YOUR OBJECTIVE: Copy out exactly the stretch of the listing below that begins at the line containing "MIKE DAVIS: Israel's" and ends at the line containing "Spotify CEO Daniel", and copy nothing outside it.

☆ ☆ ☆

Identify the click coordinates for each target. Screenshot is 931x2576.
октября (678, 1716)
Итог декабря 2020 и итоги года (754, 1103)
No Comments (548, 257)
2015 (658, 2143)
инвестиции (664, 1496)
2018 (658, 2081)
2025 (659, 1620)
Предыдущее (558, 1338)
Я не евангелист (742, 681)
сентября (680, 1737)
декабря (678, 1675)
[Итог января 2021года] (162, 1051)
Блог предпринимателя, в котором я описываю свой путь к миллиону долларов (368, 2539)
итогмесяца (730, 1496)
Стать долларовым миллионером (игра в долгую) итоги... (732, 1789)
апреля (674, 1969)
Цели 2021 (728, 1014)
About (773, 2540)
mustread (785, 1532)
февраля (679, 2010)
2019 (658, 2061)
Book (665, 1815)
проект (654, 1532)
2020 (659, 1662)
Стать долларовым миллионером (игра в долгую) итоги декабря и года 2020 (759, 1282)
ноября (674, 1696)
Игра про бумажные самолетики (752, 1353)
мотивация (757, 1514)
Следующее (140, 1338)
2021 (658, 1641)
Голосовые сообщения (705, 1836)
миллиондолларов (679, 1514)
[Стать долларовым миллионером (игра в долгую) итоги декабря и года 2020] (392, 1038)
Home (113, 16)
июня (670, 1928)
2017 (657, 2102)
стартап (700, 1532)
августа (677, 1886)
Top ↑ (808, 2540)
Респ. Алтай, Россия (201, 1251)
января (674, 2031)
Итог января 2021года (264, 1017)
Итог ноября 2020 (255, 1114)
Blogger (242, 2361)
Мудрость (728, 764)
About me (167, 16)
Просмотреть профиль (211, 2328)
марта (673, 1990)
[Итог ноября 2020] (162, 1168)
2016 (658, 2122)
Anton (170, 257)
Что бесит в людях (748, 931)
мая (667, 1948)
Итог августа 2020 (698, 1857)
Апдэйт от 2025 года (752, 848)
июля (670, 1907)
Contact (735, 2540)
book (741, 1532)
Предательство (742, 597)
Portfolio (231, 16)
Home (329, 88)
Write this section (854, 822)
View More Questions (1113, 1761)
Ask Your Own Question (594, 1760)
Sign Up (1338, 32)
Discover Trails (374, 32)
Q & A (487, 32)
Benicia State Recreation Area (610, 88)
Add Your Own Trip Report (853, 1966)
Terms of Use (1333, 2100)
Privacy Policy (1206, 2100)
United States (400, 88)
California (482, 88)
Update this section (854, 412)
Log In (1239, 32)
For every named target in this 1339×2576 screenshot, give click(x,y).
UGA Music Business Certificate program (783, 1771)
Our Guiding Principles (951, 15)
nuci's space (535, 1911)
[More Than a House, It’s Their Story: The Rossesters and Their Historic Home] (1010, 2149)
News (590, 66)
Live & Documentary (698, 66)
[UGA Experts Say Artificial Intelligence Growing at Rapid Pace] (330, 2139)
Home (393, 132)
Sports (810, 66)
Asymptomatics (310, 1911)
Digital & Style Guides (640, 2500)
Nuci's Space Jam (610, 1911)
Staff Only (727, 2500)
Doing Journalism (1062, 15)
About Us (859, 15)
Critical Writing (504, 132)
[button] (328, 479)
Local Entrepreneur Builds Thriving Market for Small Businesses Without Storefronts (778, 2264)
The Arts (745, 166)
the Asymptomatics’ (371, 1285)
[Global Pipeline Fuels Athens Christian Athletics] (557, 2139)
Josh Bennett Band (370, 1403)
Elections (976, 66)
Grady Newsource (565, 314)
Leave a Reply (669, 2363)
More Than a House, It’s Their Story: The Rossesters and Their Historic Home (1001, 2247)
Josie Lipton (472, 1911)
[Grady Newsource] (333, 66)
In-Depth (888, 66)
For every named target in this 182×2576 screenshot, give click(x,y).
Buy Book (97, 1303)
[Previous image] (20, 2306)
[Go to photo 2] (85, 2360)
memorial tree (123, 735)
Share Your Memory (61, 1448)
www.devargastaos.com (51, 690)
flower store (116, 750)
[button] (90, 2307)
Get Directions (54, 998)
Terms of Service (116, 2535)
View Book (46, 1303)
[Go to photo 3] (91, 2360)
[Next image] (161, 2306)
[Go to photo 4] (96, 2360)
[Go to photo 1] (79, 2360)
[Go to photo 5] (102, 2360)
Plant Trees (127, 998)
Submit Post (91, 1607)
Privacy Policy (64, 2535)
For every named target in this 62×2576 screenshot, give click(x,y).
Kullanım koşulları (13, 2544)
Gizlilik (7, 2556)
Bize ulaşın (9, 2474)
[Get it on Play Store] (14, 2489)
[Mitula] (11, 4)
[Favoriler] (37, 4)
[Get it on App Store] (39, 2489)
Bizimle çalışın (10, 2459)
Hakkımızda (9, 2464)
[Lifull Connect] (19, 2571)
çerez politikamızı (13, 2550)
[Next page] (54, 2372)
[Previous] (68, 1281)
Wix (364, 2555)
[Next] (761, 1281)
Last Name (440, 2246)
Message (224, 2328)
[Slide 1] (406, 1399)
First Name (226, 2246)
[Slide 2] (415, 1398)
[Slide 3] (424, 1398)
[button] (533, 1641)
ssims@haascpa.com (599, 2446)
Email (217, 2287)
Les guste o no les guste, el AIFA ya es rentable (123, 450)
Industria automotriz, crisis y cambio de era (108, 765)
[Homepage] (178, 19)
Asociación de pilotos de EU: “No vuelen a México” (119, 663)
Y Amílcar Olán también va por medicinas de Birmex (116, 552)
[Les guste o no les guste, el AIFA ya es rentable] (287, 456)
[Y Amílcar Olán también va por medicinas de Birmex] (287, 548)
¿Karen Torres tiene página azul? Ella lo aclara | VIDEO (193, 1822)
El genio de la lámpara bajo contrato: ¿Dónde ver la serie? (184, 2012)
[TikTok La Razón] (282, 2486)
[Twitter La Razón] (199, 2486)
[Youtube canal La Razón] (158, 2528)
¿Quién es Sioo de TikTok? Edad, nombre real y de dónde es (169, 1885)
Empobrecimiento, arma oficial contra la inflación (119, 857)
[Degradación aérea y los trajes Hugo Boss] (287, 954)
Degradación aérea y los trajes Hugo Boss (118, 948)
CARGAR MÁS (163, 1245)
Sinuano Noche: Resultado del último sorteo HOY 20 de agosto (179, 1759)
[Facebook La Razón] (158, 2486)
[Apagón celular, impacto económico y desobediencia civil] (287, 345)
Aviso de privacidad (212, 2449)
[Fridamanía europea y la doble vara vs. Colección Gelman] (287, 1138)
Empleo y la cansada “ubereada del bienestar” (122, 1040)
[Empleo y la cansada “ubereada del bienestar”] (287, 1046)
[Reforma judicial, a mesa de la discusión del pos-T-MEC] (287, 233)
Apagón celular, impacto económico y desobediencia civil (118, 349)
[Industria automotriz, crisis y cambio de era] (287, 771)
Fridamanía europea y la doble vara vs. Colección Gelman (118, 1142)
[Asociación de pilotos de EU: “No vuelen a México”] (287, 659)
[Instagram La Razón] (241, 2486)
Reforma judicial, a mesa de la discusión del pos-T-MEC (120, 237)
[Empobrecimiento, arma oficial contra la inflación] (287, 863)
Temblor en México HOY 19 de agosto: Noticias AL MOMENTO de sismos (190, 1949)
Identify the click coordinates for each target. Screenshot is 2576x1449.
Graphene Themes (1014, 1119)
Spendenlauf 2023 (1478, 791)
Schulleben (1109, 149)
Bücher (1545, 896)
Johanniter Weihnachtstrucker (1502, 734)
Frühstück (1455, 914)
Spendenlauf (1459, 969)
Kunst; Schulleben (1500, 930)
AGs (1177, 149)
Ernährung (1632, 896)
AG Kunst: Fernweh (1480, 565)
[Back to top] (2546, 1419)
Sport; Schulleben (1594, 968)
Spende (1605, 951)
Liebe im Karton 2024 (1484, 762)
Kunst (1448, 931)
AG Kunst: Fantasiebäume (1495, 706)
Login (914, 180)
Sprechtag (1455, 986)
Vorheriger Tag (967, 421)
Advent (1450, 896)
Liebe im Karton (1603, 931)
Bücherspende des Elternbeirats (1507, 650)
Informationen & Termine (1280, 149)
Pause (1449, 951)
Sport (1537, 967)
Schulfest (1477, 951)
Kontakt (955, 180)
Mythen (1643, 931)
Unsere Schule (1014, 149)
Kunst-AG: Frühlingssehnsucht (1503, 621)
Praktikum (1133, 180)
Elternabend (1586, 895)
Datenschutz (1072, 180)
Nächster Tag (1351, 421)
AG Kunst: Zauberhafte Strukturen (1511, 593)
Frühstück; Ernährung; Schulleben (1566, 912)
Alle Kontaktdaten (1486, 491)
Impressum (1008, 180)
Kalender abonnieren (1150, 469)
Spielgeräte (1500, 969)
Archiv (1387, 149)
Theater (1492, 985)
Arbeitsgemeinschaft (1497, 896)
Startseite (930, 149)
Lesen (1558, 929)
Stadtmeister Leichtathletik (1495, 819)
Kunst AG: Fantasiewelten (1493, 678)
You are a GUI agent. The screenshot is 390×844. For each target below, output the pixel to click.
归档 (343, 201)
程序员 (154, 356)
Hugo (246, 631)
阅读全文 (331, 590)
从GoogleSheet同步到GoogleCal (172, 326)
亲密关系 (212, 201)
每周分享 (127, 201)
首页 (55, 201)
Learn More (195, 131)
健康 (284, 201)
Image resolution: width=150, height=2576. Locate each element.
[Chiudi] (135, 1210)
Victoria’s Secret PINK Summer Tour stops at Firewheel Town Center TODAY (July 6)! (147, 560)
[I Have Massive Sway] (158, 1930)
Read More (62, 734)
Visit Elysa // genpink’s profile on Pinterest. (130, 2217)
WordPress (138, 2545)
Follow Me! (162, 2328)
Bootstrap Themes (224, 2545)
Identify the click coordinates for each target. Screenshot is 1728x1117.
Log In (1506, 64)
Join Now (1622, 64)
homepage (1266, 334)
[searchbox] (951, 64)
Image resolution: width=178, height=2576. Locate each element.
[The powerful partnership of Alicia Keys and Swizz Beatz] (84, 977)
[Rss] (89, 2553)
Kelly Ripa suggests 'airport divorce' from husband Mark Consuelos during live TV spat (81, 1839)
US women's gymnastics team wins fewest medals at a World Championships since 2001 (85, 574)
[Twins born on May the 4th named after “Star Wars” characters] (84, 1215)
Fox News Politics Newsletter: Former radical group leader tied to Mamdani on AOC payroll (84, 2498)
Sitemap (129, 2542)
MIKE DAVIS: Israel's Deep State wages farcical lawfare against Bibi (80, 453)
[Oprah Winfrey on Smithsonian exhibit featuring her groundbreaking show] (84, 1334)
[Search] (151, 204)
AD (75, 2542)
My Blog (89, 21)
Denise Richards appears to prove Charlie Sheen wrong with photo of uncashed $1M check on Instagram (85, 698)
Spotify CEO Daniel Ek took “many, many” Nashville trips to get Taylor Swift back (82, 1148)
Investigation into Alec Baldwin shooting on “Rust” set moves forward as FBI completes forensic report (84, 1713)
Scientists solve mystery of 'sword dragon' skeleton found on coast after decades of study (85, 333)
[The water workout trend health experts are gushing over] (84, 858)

☆ ☆ ☆

RESPONSE AREA:
MIKE DAVIS: Israel's Deep State wages farcical lawfare against Bibi (80, 453)
[Oprah Winfrey on Smithsonian exhibit featuring her groundbreaking show] (84, 1334)
[Search] (151, 204)
AD (75, 2542)
My Blog (89, 21)
Denise Richards appears to prove Charlie Sheen wrong with photo of uncashed $1M check on Instagram (85, 698)
Spotify CEO Daniel Ek took “many, many” Nashville trips to get Taylor Swift back (82, 1148)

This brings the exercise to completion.